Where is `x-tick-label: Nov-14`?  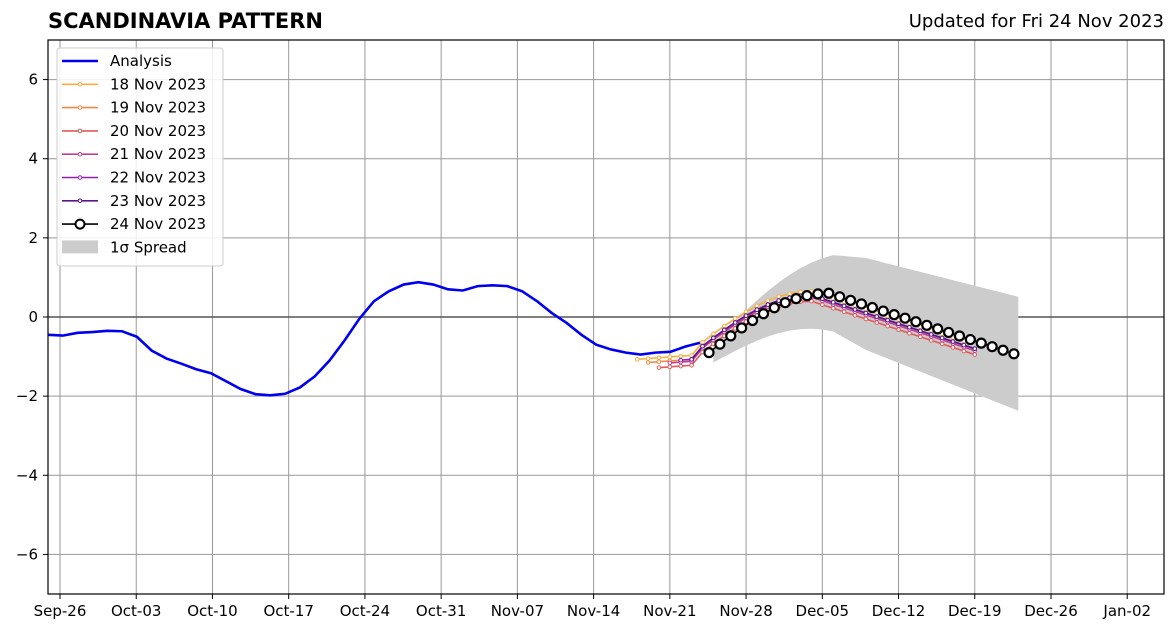 x-tick-label: Nov-14 is located at coordinates (594, 611).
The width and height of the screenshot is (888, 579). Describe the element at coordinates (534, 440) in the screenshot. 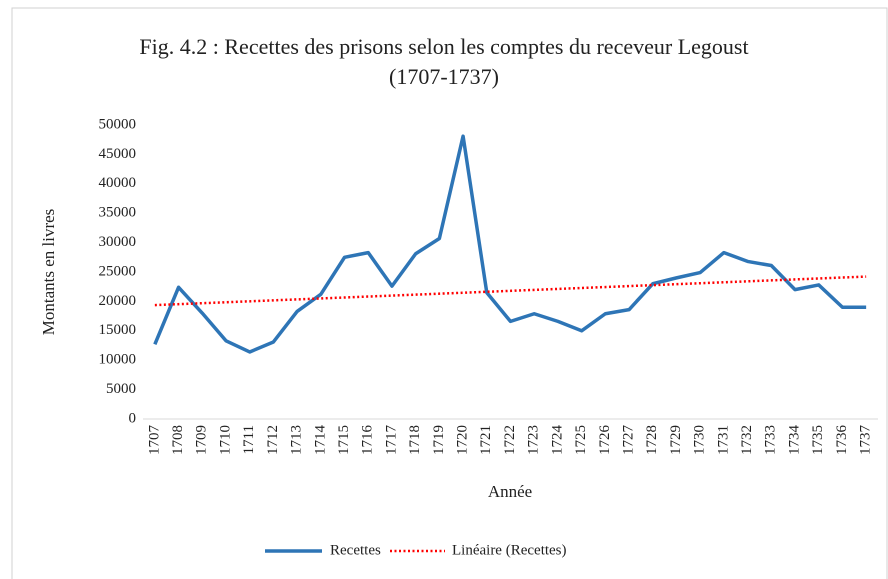

I see `x-tick-label: 1723` at that location.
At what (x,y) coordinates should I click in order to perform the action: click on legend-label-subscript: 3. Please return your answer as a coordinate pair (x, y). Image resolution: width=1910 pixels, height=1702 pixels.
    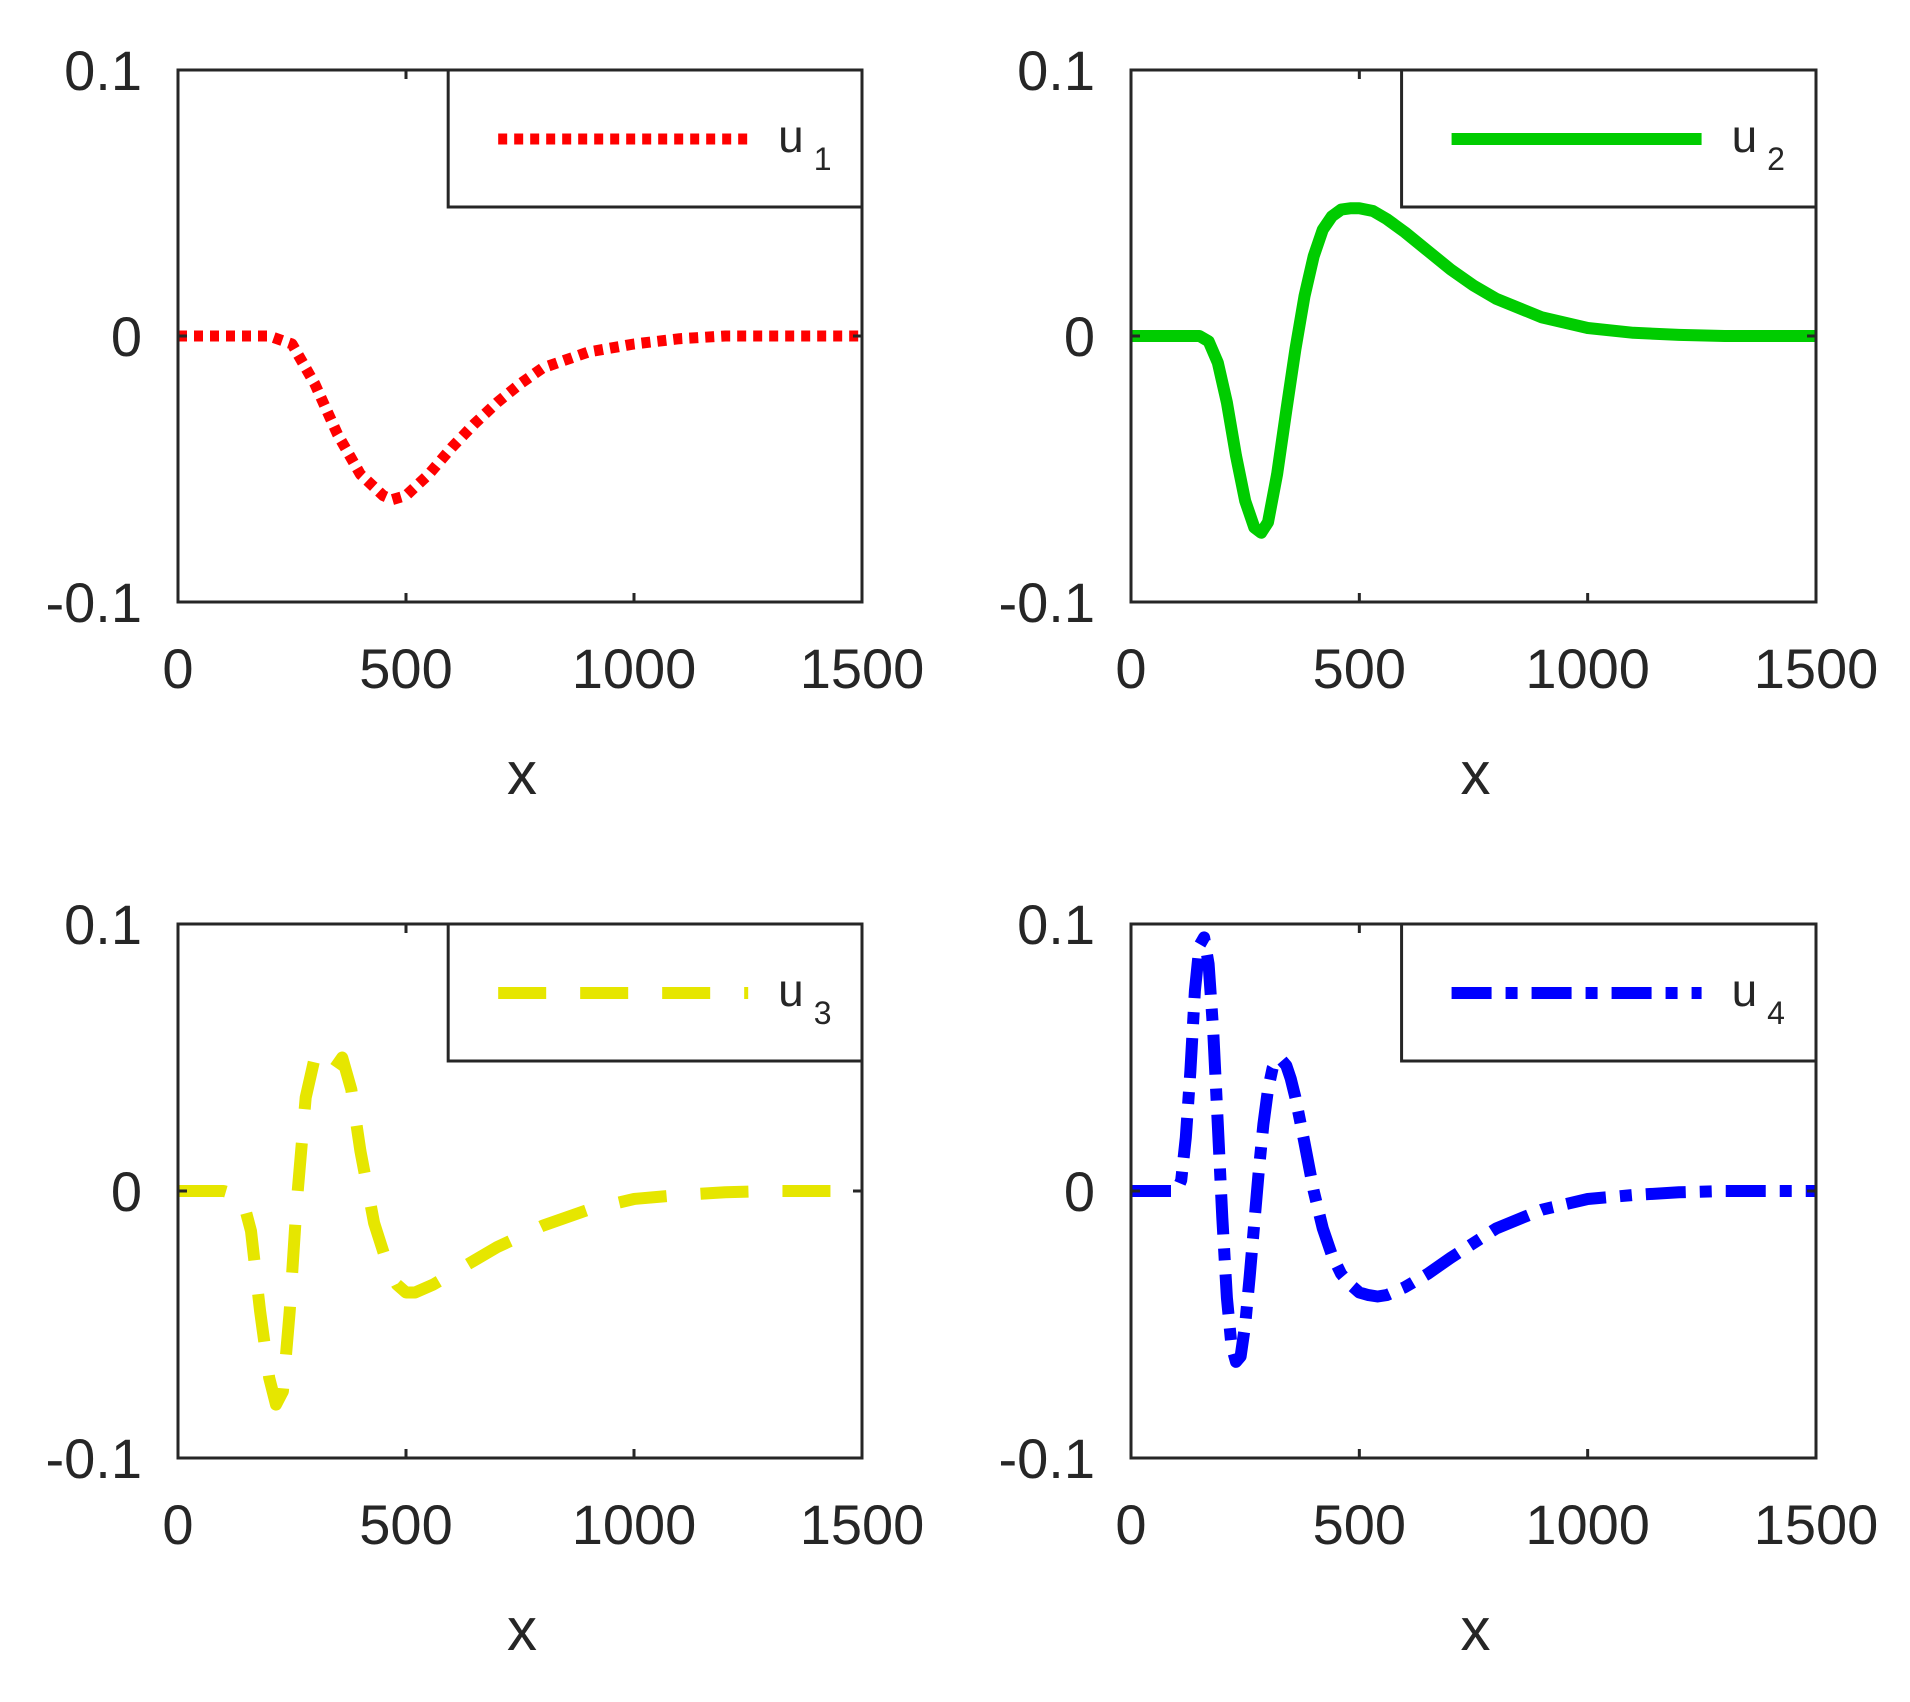
    Looking at the image, I should click on (823, 1013).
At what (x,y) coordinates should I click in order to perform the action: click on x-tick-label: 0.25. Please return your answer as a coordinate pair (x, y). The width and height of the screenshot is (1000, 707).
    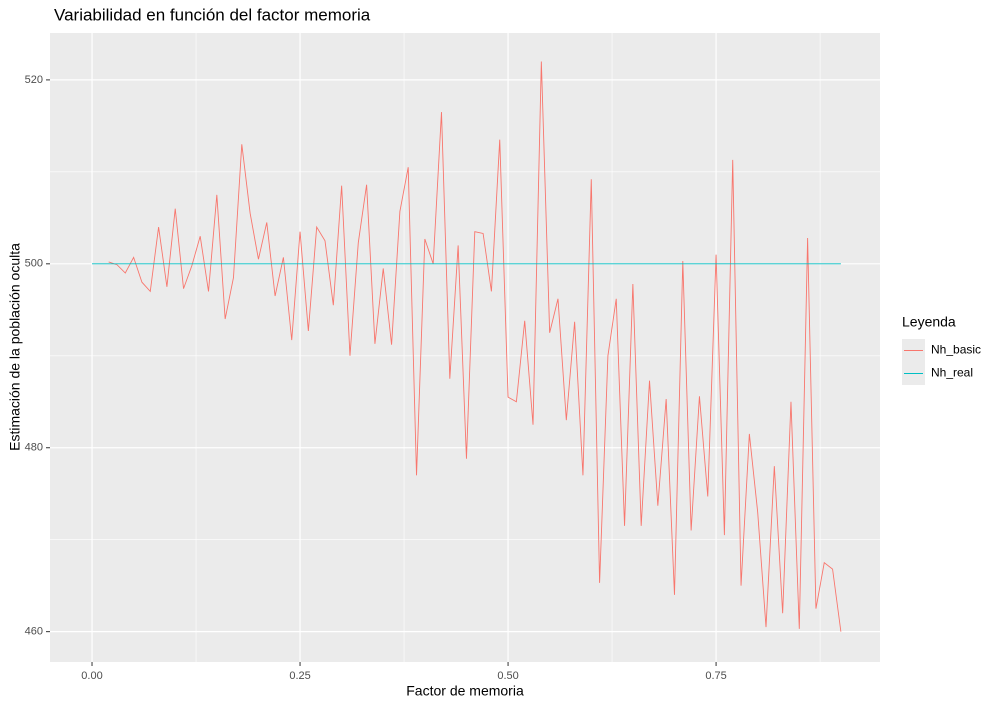
    Looking at the image, I should click on (300, 676).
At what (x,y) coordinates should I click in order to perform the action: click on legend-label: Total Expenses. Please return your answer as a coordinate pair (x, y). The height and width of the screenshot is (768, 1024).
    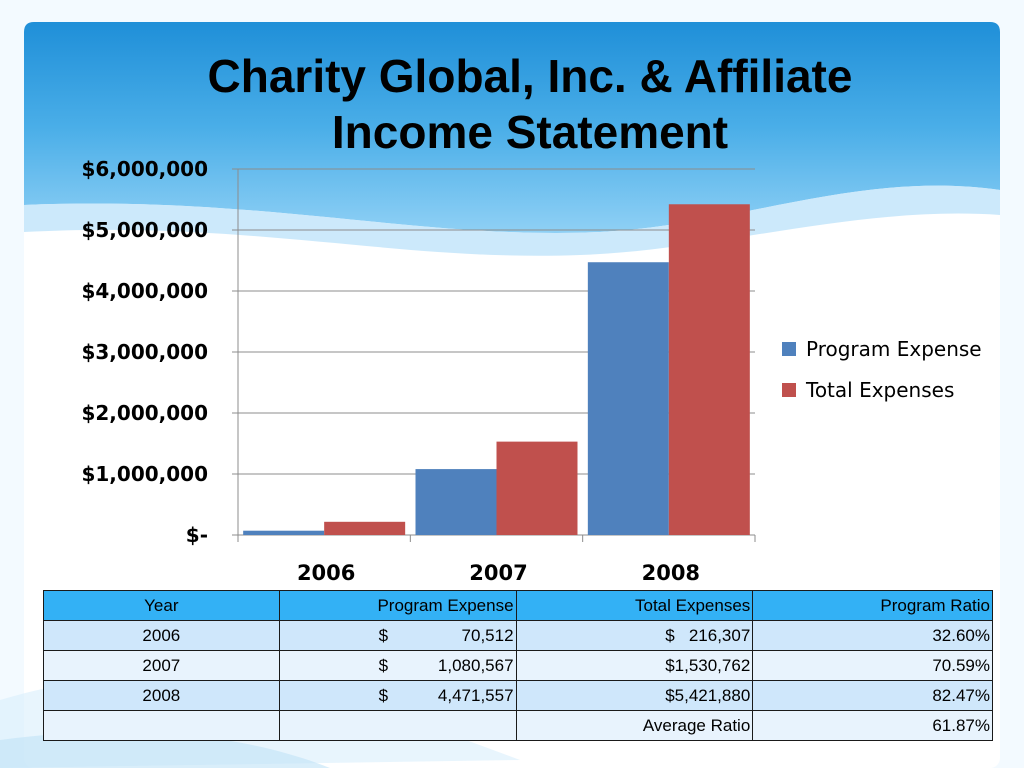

___

À faire.
Recopiez telles quelles les lignes des données, de celle qui contient « is (1000, 707). » jusqu'à celle qui contient « Looking at the image, I should click on (300, 676). », ces deux lignes comprises. Ne mettez pas les images dans votre réponse.

Résultat.
At what (x,y) coordinates should I click in order to perform the action: click on x-tick-label: 0.25. Please return your answer as a coordinate pair (x, y). The width and height of the screenshot is (1000, 707).
    Looking at the image, I should click on (300, 676).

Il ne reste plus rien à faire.